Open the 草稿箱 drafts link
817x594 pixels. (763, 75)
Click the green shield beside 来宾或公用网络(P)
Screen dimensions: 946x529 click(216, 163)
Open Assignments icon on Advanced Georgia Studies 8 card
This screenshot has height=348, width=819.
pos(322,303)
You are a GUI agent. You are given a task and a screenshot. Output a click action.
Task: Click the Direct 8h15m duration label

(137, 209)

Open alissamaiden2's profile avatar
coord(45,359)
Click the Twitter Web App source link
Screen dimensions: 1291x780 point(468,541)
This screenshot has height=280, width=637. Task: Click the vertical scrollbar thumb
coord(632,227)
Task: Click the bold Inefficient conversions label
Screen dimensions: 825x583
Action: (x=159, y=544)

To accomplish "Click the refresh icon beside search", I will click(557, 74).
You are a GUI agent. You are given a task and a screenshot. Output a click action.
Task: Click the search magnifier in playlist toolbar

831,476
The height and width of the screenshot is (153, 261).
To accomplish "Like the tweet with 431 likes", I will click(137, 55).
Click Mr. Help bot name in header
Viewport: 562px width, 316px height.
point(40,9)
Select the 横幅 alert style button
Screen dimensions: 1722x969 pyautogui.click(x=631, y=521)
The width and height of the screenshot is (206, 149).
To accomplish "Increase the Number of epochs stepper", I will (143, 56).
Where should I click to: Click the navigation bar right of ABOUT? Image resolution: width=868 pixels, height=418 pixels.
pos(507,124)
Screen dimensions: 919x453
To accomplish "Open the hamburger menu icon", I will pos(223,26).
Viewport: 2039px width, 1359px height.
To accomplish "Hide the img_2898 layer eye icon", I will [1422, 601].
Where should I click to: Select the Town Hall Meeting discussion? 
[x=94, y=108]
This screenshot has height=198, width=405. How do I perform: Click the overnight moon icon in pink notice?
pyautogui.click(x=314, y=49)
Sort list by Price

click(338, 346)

.....

## WRITTEN REQUEST
Can you reproduce the entries word for word, from the very first line through the line containing "pos(322,303)", including that line?

## COMPLETE ANSWER
Open the 草稿箱 drafts link
817x594 pixels. (763, 75)
Click the green shield beside 来宾或公用网络(P)
Screen dimensions: 946x529 click(216, 163)
Open Assignments icon on Advanced Georgia Studies 8 card
This screenshot has height=348, width=819.
pos(322,303)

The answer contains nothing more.